▸ **WHAT THE TASK ASKS**: Print out every entry, keeping each line identical to the original.

Pixel coordinate grounding data
↓↓↓

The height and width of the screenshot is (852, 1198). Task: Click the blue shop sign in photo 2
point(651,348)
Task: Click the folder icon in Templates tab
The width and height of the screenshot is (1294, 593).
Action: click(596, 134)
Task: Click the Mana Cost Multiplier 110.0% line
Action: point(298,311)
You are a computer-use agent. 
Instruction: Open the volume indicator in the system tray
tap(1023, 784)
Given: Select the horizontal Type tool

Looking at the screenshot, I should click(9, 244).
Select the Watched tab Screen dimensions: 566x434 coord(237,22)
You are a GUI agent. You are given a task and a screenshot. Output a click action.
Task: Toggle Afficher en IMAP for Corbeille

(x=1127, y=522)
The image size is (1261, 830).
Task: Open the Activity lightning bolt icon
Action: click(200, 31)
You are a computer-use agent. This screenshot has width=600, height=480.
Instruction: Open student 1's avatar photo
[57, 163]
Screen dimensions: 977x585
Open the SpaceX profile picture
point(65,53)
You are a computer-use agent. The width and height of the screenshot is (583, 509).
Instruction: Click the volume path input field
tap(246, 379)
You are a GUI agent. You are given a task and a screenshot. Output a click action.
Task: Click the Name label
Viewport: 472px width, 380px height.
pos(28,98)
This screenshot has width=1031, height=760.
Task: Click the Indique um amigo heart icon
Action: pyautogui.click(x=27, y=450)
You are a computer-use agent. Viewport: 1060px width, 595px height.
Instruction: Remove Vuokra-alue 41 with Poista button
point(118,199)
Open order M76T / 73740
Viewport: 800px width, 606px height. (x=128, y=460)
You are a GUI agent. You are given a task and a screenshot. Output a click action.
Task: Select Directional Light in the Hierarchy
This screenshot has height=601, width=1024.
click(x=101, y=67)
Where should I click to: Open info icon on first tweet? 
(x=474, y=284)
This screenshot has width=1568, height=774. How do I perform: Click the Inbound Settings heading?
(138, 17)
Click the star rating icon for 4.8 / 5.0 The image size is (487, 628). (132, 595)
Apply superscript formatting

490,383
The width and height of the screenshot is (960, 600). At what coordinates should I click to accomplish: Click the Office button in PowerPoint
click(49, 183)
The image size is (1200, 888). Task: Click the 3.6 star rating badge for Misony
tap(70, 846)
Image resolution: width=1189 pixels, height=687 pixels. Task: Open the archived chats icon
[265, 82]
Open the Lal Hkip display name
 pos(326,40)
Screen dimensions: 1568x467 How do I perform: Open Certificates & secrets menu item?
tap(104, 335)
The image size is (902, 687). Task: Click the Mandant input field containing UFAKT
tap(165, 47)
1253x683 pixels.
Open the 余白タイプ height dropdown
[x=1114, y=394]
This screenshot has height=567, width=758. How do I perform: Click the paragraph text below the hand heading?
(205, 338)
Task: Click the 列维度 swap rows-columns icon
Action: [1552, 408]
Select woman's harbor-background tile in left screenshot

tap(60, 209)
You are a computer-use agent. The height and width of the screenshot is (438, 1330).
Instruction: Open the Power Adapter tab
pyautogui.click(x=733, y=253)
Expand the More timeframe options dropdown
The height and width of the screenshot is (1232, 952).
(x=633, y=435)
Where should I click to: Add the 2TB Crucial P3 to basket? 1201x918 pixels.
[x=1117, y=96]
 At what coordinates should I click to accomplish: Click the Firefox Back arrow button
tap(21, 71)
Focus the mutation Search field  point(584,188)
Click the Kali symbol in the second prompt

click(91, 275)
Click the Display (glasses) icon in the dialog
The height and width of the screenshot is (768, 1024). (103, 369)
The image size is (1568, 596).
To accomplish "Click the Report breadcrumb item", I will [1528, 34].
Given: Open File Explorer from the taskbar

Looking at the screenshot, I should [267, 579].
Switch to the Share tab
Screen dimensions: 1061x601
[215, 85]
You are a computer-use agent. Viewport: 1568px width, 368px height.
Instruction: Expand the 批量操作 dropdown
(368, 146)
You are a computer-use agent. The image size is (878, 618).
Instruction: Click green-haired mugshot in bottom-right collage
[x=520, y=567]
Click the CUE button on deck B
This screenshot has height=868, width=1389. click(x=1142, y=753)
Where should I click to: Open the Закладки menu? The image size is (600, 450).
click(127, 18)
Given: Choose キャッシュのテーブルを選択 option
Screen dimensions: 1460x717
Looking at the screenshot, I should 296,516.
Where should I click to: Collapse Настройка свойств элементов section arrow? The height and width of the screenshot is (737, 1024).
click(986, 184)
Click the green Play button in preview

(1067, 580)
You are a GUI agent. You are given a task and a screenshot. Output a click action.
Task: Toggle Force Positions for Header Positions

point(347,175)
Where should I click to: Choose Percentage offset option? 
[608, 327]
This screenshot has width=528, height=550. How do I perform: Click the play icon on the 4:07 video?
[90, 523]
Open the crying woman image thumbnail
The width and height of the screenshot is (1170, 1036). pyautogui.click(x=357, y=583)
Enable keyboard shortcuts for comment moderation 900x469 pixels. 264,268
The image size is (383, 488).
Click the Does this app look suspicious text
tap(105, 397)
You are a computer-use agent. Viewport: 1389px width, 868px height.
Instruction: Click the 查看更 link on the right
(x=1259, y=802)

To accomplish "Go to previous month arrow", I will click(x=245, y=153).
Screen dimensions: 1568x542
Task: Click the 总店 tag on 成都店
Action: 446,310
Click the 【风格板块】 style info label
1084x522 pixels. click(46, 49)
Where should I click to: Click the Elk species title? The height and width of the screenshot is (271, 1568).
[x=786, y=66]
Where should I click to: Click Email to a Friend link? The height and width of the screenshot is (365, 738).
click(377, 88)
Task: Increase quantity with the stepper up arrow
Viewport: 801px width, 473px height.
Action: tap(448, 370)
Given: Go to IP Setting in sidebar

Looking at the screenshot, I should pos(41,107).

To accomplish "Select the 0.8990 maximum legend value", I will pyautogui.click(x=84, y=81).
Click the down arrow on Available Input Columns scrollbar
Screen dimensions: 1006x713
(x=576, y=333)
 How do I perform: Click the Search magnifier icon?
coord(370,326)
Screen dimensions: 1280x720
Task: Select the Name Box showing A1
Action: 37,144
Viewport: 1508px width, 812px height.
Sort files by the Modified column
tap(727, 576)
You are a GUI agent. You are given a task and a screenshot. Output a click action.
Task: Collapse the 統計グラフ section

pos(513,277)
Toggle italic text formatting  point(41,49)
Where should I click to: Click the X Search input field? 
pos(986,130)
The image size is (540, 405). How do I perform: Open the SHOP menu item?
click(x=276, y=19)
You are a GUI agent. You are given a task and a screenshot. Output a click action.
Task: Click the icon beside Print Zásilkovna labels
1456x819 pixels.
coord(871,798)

↑↑↑

▸ **SOLUTION FOR THIS TASK**:
The height and width of the screenshot is (852, 1198). Task: Click the blue shop sign in photo 2
point(651,348)
Task: Click the folder icon in Templates tab
The width and height of the screenshot is (1294, 593).
Action: click(596, 134)
Task: Click the Mana Cost Multiplier 110.0% line
Action: point(298,311)
You are a computer-use agent. 
Instruction: Open the volume indicator in the system tray
tap(1023, 784)
Given: Select the horizontal Type tool

Looking at the screenshot, I should click(9, 244).
Select the Watched tab Screen dimensions: 566x434 coord(237,22)
You are a GUI agent. You are given a task and a screenshot. Output a click action.
Task: Toggle Afficher en IMAP for Corbeille

(x=1127, y=522)
The image size is (1261, 830).
Task: Open the Activity lightning bolt icon
Action: click(200, 31)
You are a computer-use agent. This screenshot has width=600, height=480.
Instruction: Open student 1's avatar photo
[57, 163]
Screen dimensions: 977x585
Open the SpaceX profile picture
point(65,53)
You are a computer-use agent. The width and height of the screenshot is (583, 509).
Instruction: Click the volume path input field
tap(246, 379)
You are a GUI agent. You are given a task and a screenshot. Output a click action.
Task: Click the Name label
Viewport: 472px width, 380px height.
pos(28,98)
This screenshot has width=1031, height=760.
Task: Click the Indique um amigo heart icon
Action: pyautogui.click(x=27, y=450)
You are a computer-use agent. Viewport: 1060px width, 595px height.
Instruction: Remove Vuokra-alue 41 with Poista button
point(118,199)
Open order M76T / 73740
Viewport: 800px width, 606px height. (x=128, y=460)
You are a GUI agent. You are given a task and a screenshot. Output a click action.
Task: Select Directional Light in the Hierarchy
This screenshot has height=601, width=1024.
click(x=101, y=67)
Where should I click to: Open info icon on first tweet? 
(x=474, y=284)
This screenshot has width=1568, height=774. How do I perform: Click the Inbound Settings heading?
(138, 17)
Click the star rating icon for 4.8 / 5.0 The image size is (487, 628). (132, 595)
Apply superscript formatting

490,383
The width and height of the screenshot is (960, 600). At what coordinates should I click to accomplish: Click the Office button in PowerPoint
click(49, 183)
The image size is (1200, 888). Task: Click the 3.6 star rating badge for Misony
tap(70, 846)
Image resolution: width=1189 pixels, height=687 pixels. Task: Open the archived chats icon
[265, 82]
Open the Lal Hkip display name
 pos(326,40)
Screen dimensions: 1568x467 How do I perform: Open Certificates & secrets menu item?
tap(104, 335)
The image size is (902, 687). Task: Click the Mandant input field containing UFAKT
tap(165, 47)
1253x683 pixels.
Open the 余白タイプ height dropdown
[x=1114, y=394]
This screenshot has height=567, width=758. How do I perform: Click the paragraph text below the hand heading?
(205, 338)
Task: Click the 列维度 swap rows-columns icon
Action: [1552, 408]
Select woman's harbor-background tile in left screenshot

tap(60, 209)
You are a computer-use agent. The height and width of the screenshot is (438, 1330).
Instruction: Open the Power Adapter tab
pyautogui.click(x=733, y=253)
Expand the More timeframe options dropdown
The height and width of the screenshot is (1232, 952).
(x=633, y=435)
Where should I click to: Add the 2TB Crucial P3 to basket? 1201x918 pixels.
[x=1117, y=96]
 At what coordinates should I click to accomplish: Click the Firefox Back arrow button
tap(21, 71)
Focus the mutation Search field  point(584,188)
Click the Kali symbol in the second prompt

click(91, 275)
Click the Display (glasses) icon in the dialog
The height and width of the screenshot is (768, 1024). (103, 369)
The image size is (1568, 596).
To accomplish "Click the Report breadcrumb item", I will [1528, 34].
Given: Open File Explorer from the taskbar

Looking at the screenshot, I should [267, 579].
Switch to the Share tab
Screen dimensions: 1061x601
[215, 85]
You are a computer-use agent. Viewport: 1568px width, 368px height.
Instruction: Expand the 批量操作 dropdown
(368, 146)
You are a computer-use agent. The image size is (878, 618).
Instruction: Click green-haired mugshot in bottom-right collage
[x=520, y=567]
Click the CUE button on deck B
This screenshot has height=868, width=1389. click(x=1142, y=753)
Where should I click to: Open the Закладки menu? The image size is (600, 450).
click(127, 18)
Given: Choose キャッシュのテーブルを選択 option
Screen dimensions: 1460x717
Looking at the screenshot, I should 296,516.
Where should I click to: Collapse Настройка свойств элементов section arrow? The height and width of the screenshot is (737, 1024).
click(986, 184)
Click the green Play button in preview

(1067, 580)
You are a GUI agent. You are given a task and a screenshot. Output a click action.
Task: Toggle Force Positions for Header Positions

point(347,175)
Where should I click to: Choose Percentage offset option? 
[608, 327]
This screenshot has width=528, height=550. How do I perform: Click the play icon on the 4:07 video?
[90, 523]
Open the crying woman image thumbnail
The width and height of the screenshot is (1170, 1036). pyautogui.click(x=357, y=583)
Enable keyboard shortcuts for comment moderation 900x469 pixels. 264,268
The image size is (383, 488).
Click the Does this app look suspicious text
tap(105, 397)
You are a computer-use agent. Viewport: 1389px width, 868px height.
Instruction: Click the 查看更 link on the right
(x=1259, y=802)

To accomplish "Go to previous month arrow", I will click(x=245, y=153).
Screen dimensions: 1568x542
Task: Click the 总店 tag on 成都店
Action: 446,310
Click the 【风格板块】 style info label
1084x522 pixels. click(46, 49)
Where should I click to: Click the Elk species title? The height and width of the screenshot is (271, 1568).
[x=786, y=66]
Where should I click to: Click Email to a Friend link? The height and width of the screenshot is (365, 738).
click(377, 88)
Task: Increase quantity with the stepper up arrow
Viewport: 801px width, 473px height.
Action: tap(448, 370)
Given: Go to IP Setting in sidebar

Looking at the screenshot, I should pos(41,107).

To accomplish "Select the 0.8990 maximum legend value", I will pyautogui.click(x=84, y=81).
Click the down arrow on Available Input Columns scrollbar
Screen dimensions: 1006x713
(x=576, y=333)
 How do I perform: Click the Search magnifier icon?
coord(370,326)
Screen dimensions: 1280x720
Task: Select the Name Box showing A1
Action: 37,144
Viewport: 1508px width, 812px height.
Sort files by the Modified column
tap(727, 576)
You are a GUI agent. You are given a task and a screenshot. Output a click action.
Task: Collapse the 統計グラフ section

pos(513,277)
Toggle italic text formatting  point(41,49)
Where should I click to: Click the X Search input field? 
pos(986,130)
The image size is (540, 405). How do I perform: Open the SHOP menu item?
click(x=276, y=19)
You are a GUI agent. You are given a task and a screenshot. Output a click action.
Task: Click the icon beside Print Zásilkovna labels
1456x819 pixels.
coord(871,798)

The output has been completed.